==== MATERIAL SUPPLIED ====

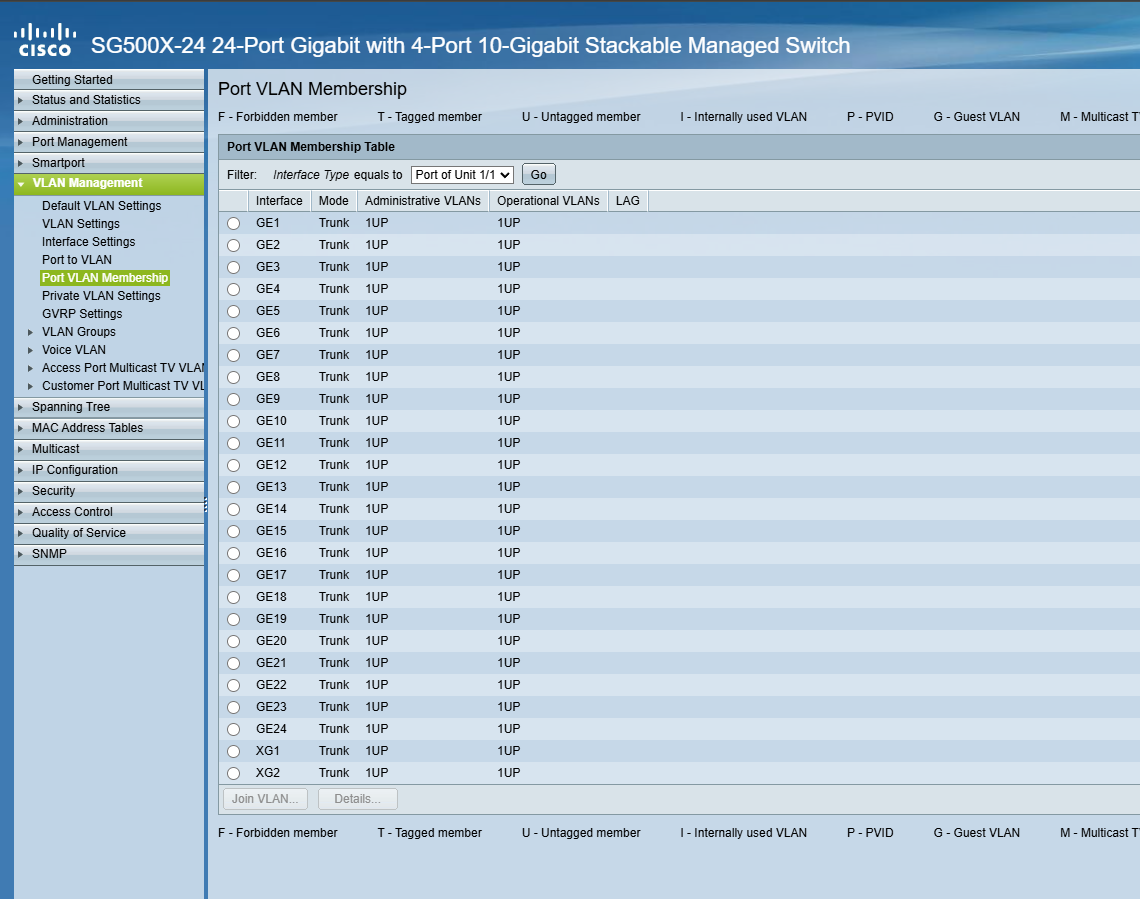Click the Go filter button

(538, 173)
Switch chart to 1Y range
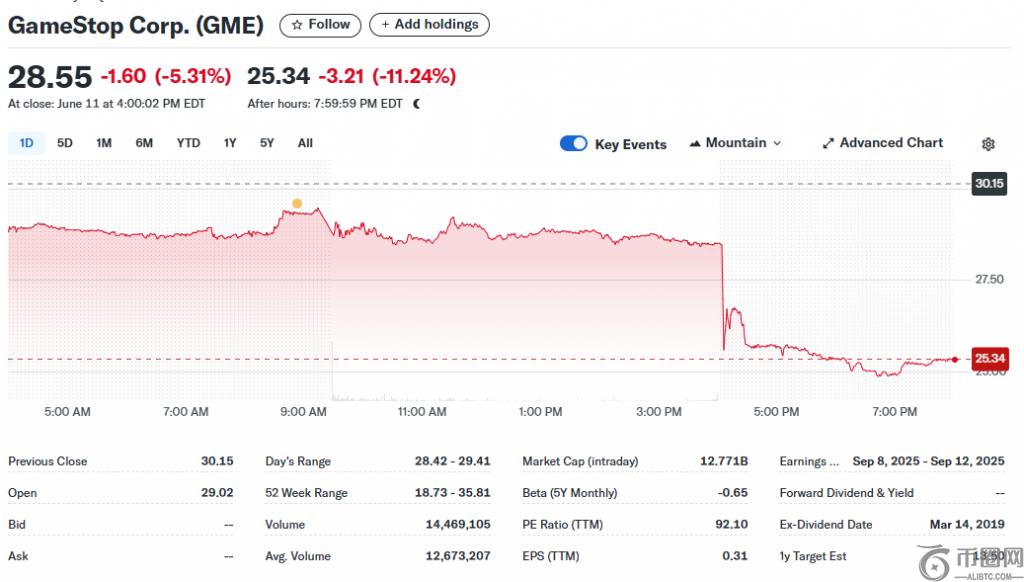The image size is (1024, 582). [230, 143]
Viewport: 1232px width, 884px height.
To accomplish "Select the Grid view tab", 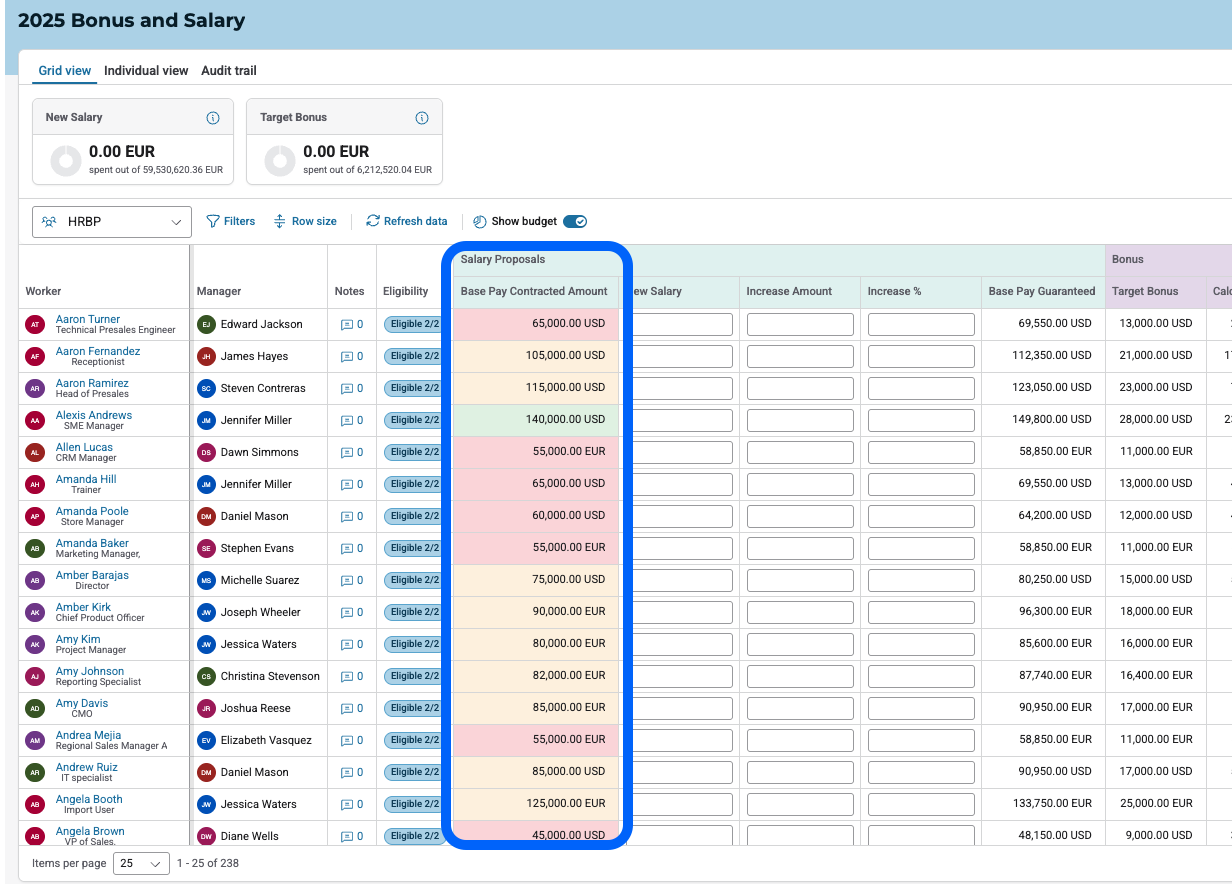I will (x=65, y=71).
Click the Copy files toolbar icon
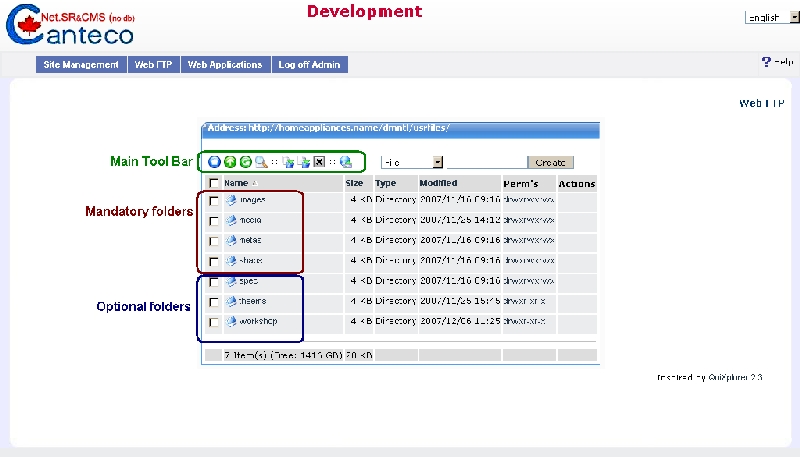Screen dimensions: 800x457 click(288, 162)
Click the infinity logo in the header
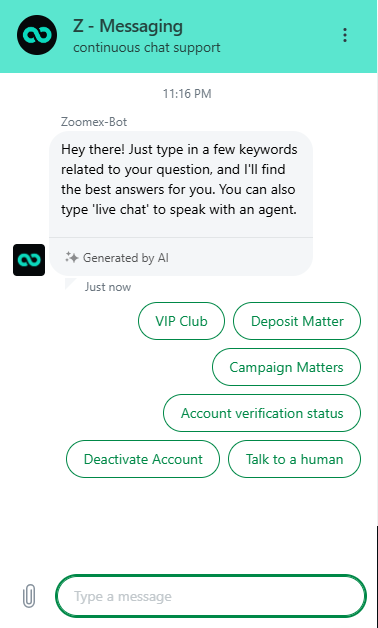The width and height of the screenshot is (378, 628). tap(37, 35)
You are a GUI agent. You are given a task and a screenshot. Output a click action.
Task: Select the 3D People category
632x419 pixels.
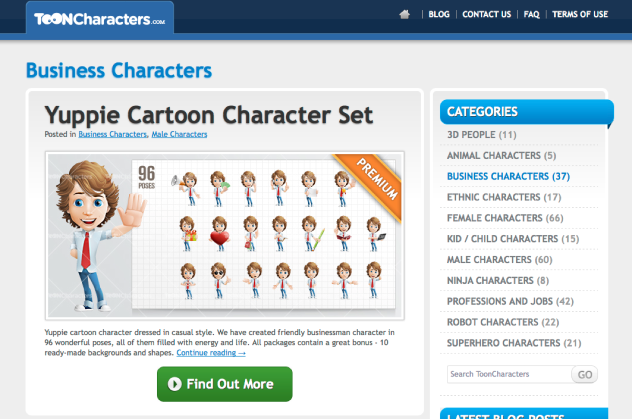tap(482, 135)
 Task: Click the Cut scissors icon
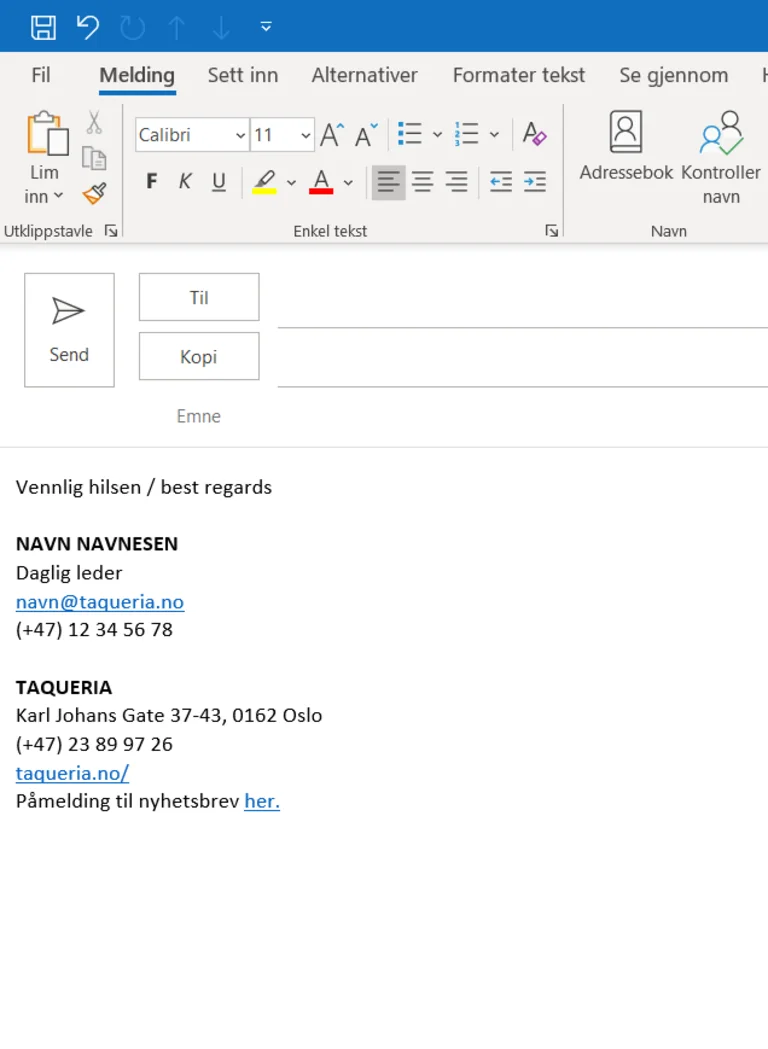coord(94,123)
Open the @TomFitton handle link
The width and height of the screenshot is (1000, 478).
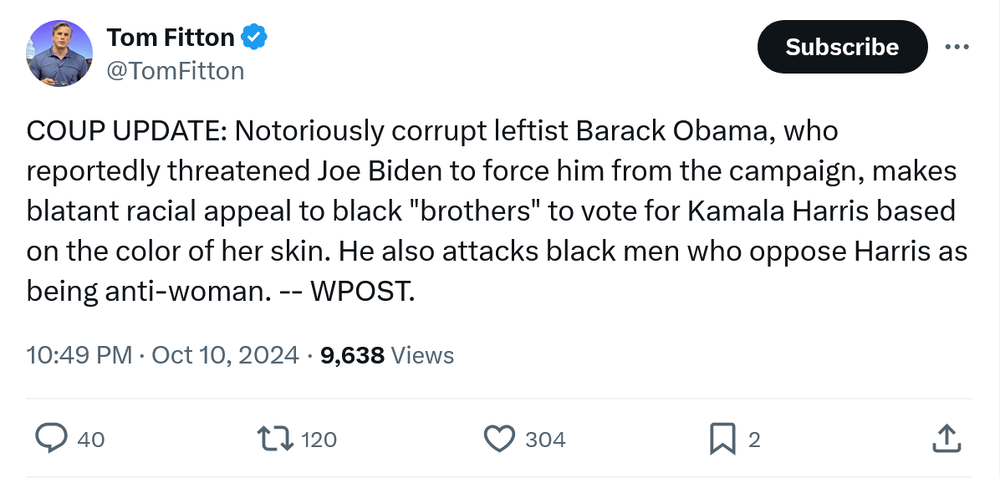point(175,71)
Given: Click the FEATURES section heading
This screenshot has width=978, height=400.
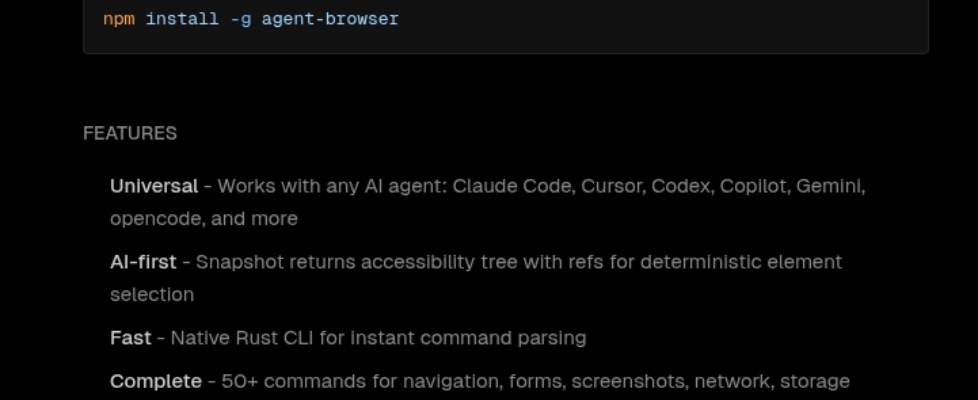Looking at the screenshot, I should [130, 133].
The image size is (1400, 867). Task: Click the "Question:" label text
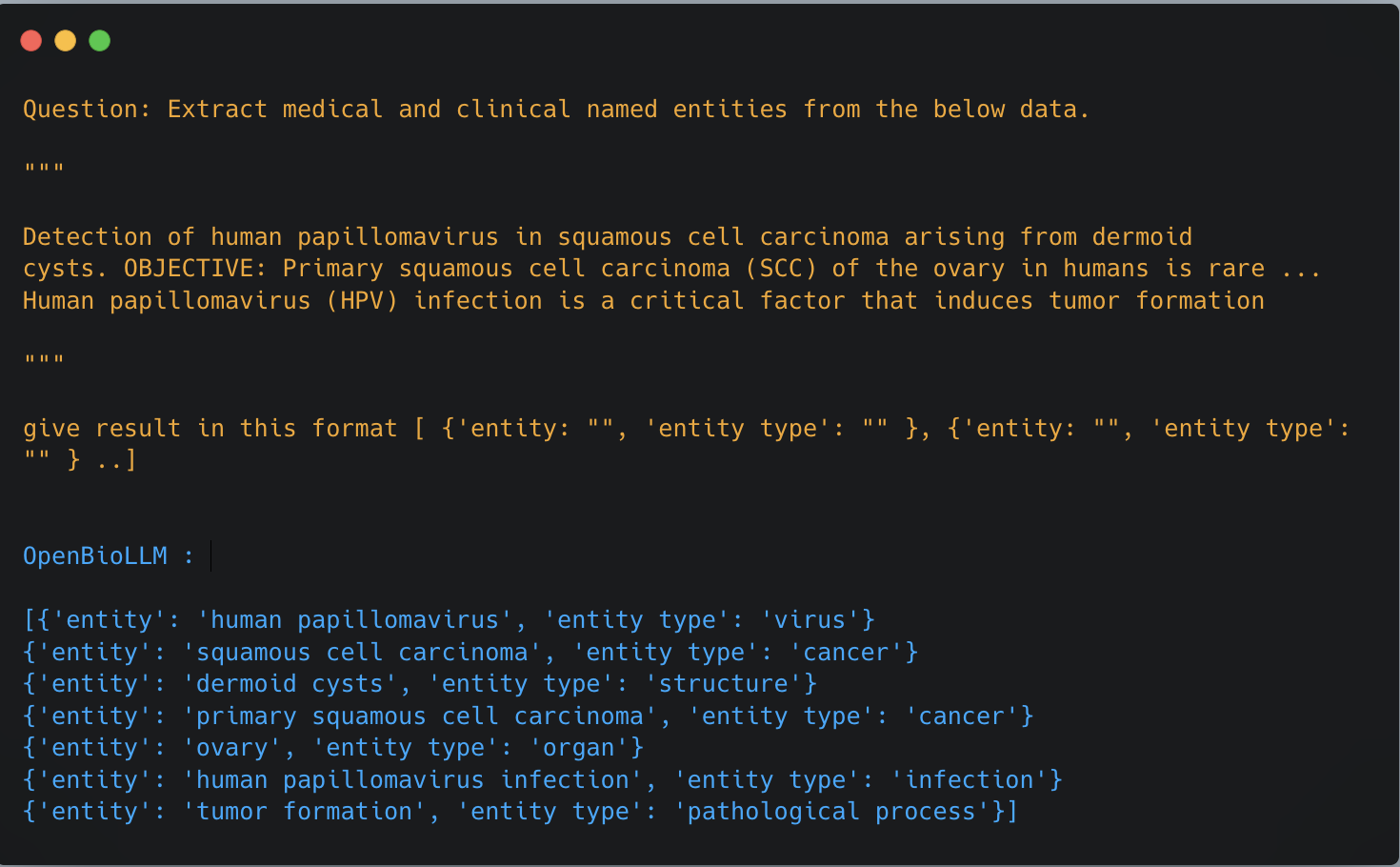tap(87, 110)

====

Retype the line containing "Given: Click the FEATURES section heading" and all lines after it to the end of the material, exactly as written, leaving out any pictures.

Given: Click the FEATURES section heading
This screenshot has width=978, height=400.
Looking at the screenshot, I should [130, 133].
The image size is (1400, 867). Task: Click the "Question:" label text
tap(87, 110)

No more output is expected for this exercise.